• Opdracht:
Neem de regels van alle vermeldingen hieronder letterlijk over. Laat de afbeeldingen daarbij weg.

#### Gegevensfragmenten

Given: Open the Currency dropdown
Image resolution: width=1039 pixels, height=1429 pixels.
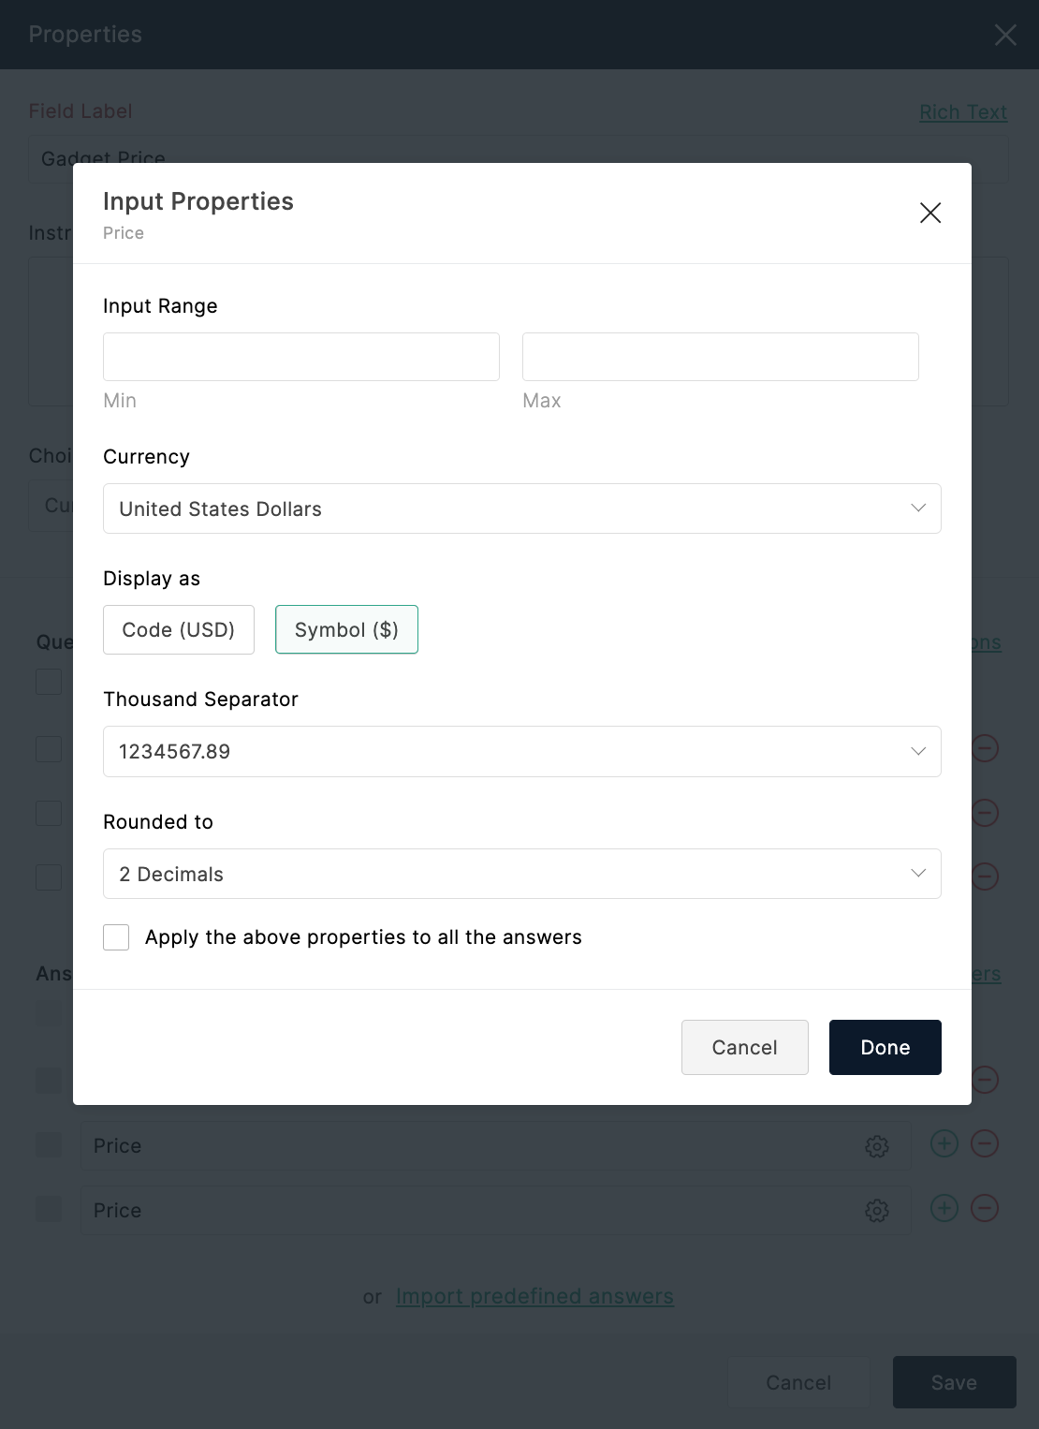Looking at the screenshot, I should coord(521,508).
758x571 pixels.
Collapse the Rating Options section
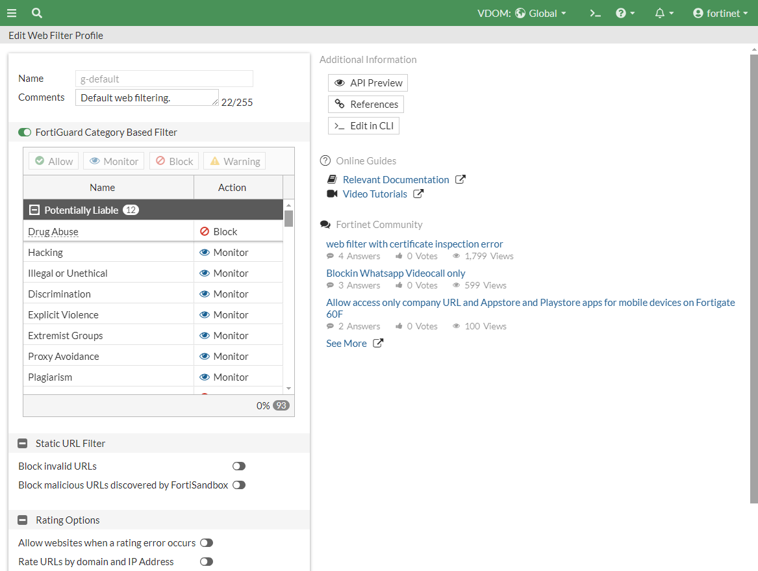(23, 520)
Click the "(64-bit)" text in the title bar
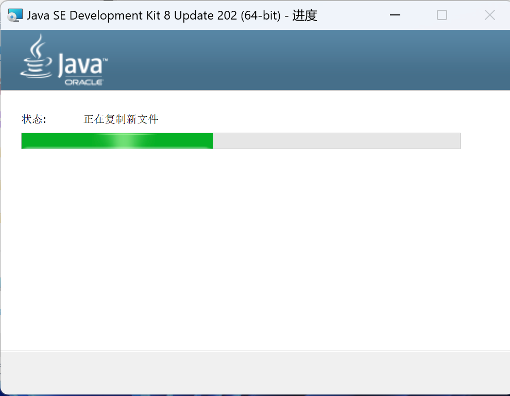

########

• Uitgewerkte opdracht:
Given: Open the Currency dropdown
Image resolution: width=1039 pixels, height=1429 pixels.
Looking at the screenshot, I should coord(521,508).
758x571 pixels.
Collapse the Rating Options section
(23, 520)
Click the "(64-bit)" text in the title bar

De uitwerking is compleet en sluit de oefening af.